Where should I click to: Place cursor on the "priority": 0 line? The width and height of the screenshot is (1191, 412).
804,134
────
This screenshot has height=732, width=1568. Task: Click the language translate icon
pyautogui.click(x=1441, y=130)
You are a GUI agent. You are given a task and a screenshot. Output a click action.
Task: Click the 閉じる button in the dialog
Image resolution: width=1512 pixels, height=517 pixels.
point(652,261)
────
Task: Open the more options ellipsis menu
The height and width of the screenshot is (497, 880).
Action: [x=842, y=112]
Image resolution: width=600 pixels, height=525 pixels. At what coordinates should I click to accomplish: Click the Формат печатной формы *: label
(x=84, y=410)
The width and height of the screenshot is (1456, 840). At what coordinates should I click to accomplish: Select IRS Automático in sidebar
────
ACTION ITEM:
Would you quote everything above from the line containing "Image resolution: width=600" down to the line containing "The width and height of the screenshot is (1456, 840)."? Include both of those lines and nothing else.

RESULT FOR THIS TASK:
Image resolution: width=600 pixels, height=525 pixels. At what coordinates should I click to accomplish: Click the Формат печатной формы *: label
(x=84, y=410)
The width and height of the screenshot is (1456, 840). At what coordinates should I click to accomplish: Select IRS Automático in sidebar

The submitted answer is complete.